Research Activity 2: Performance data. Design and perform measurements
to better understand why the Tor network has high (and highly variable) latency. Early investigations show that queuing inside Tor's relays contributes to this latency. Discovering what exactly is wrong with Tor's congestion control mechanisms will allow designers to learn whether proposed
improvements actually help. The project will also investigate other theories of how to improve performance, such as: a) Tor's round-robin scheduling approach should prioritize interactive traffic over bulk traffic; b) incentive systems could encourage users to relay traffic; c) Tor's path selection
algorithms should load balance better over the relays; and d) clients should handle variable latency and connection failures by dynamically adapting to observed network quality.
PROJECT OUTCOMES REPORT
Disclaimer
This Project Outcomes Report for the General Public is displayed verbatim as submitted by the Principal Investigator (PI) for this award. Any opinions, findings, and conclusions or recommendations expressed in this Report are those of the PI and do not necessarily reflect the views of the National Science Foundation; NSF has not approved or endorsed its content.

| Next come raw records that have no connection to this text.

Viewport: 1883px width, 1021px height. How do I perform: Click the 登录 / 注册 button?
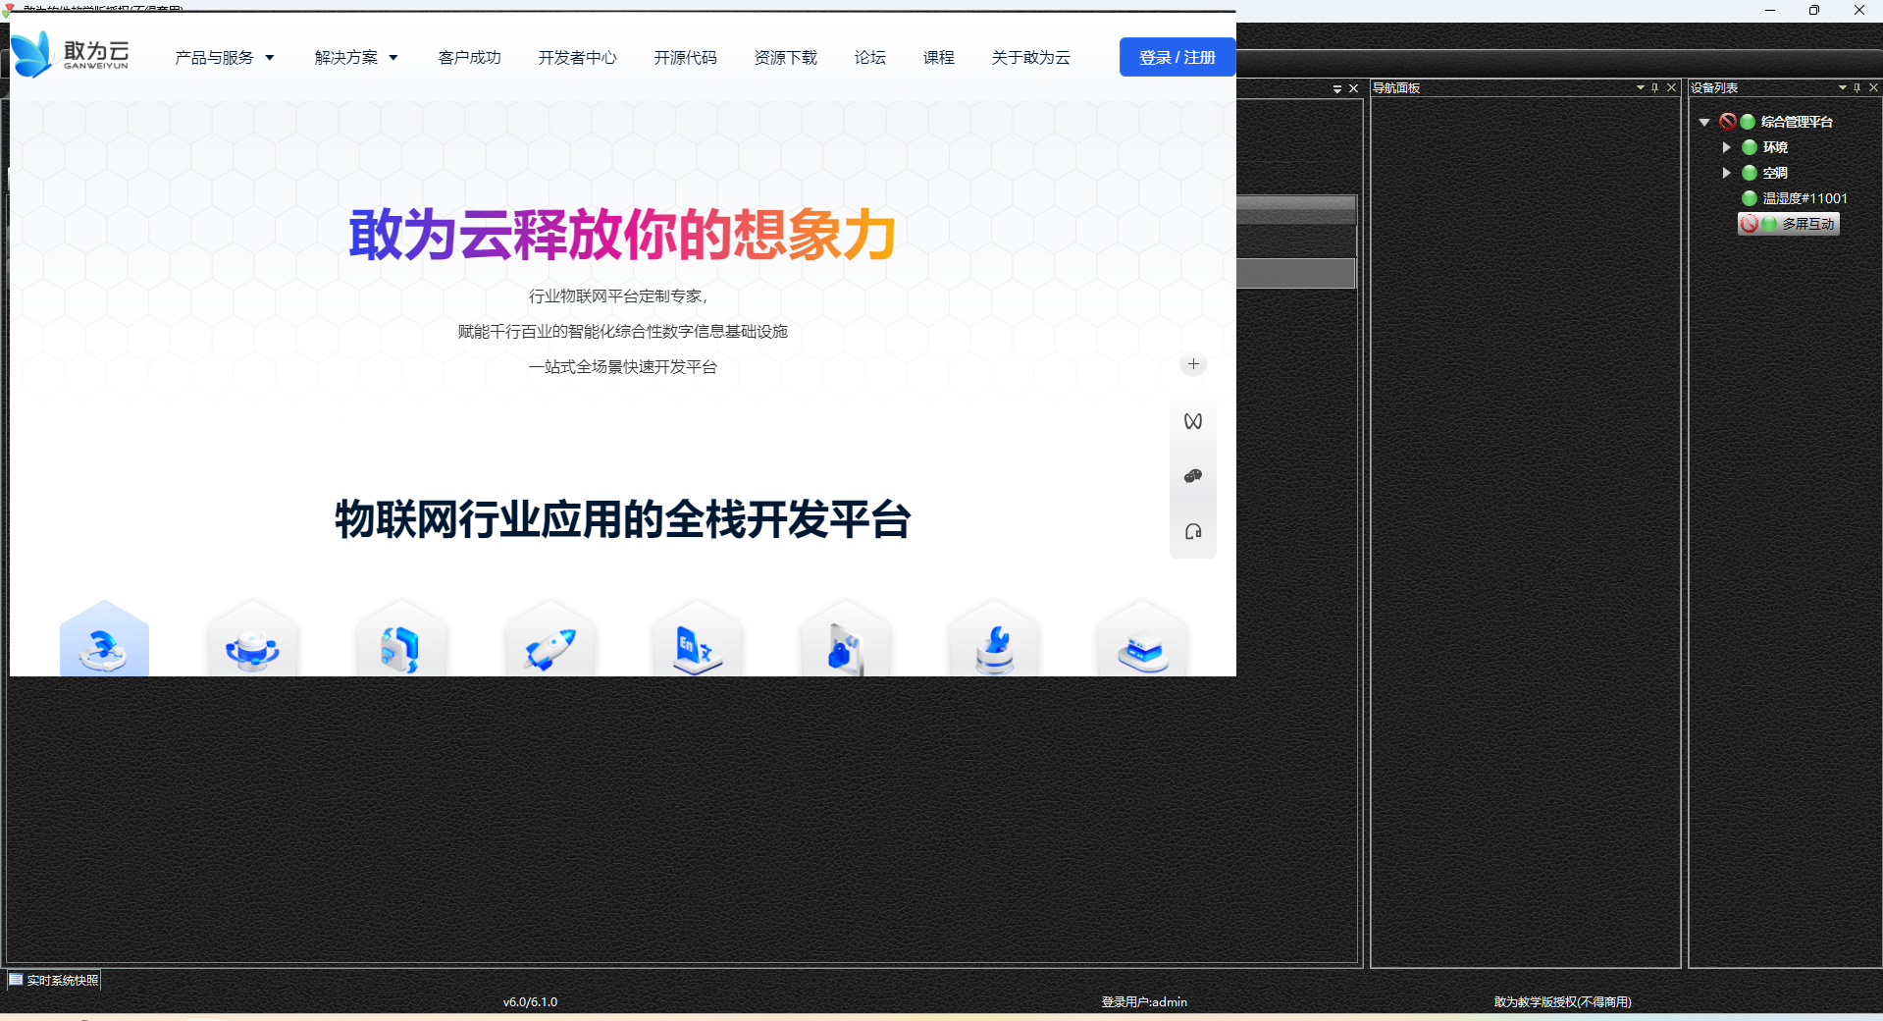tap(1177, 58)
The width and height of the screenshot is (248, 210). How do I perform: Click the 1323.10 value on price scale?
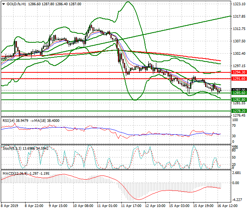tap(239, 4)
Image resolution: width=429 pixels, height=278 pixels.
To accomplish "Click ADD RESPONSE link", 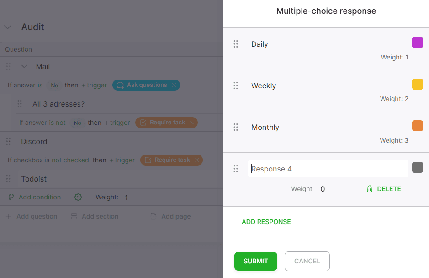I will point(266,222).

Tor is a free-software anonymizing overlay network that helps people around the world use the Internet in safety. As the Tor network has grown since 2003 to more than 2500 volunteer relays, the anonymity that it can provide has grown too. With a user base now numbering in the hundreds of thousands, however, the performance of the network has suffered. This project is measuring Tor's network characteristics and usage, laying the foundation for evaluating its anonymity and improving performance.
The project focuses on five main contributions.
First, we've been gathering and providing statistics about the live Tor network, so researchers can better understand the right problems to solve. We make the raw data available to the public so anybody can do analysis:
https://metrics.torproject.org/data.html
Second, we've been designing and publicizing exemplar algorithms for safely aggregating user data, and walking through the ethical, moral, and legal requirements for being safe with this data:
https://metrics.torproject.org/graphs.html
Third, we are doing our own analysis on the data we collect, for example to discover and correct problems in Tor's network load balancing algorithms. The stable and low latencies shown in the past year are the result of some of these performance improvements:
https://metrics.torproject.org/performance.html
Fourth, we're directly working with other research groups in the form of site visits to do Tor talks, answer questions from the grad students and post-docs, and generally help make sure anonymity research at other institutions is solving real and important problems:
https://www.torproject.org/research
Fifth, we aim to be a role model for open source development as well as open design for security tools. Tor's source code and specifications are open. Beyond its original design document (published as an academic paper), Tor provides a clear and published set of RFC-style specifications describing exactly how it is built, why it made each design decision, and what security properties it aims to offer. The Tor developers conduct design discussion in the open, on public development mailing lists, and the public development proposal process provides a clear path by which other researchers can participate. Academic researchers at UMass Amherst, University of Bamberg (Germany), Waterloo (Canada), UIUC, Colorado, University of Wurzburg (Germany), and others have participated in the proposal process.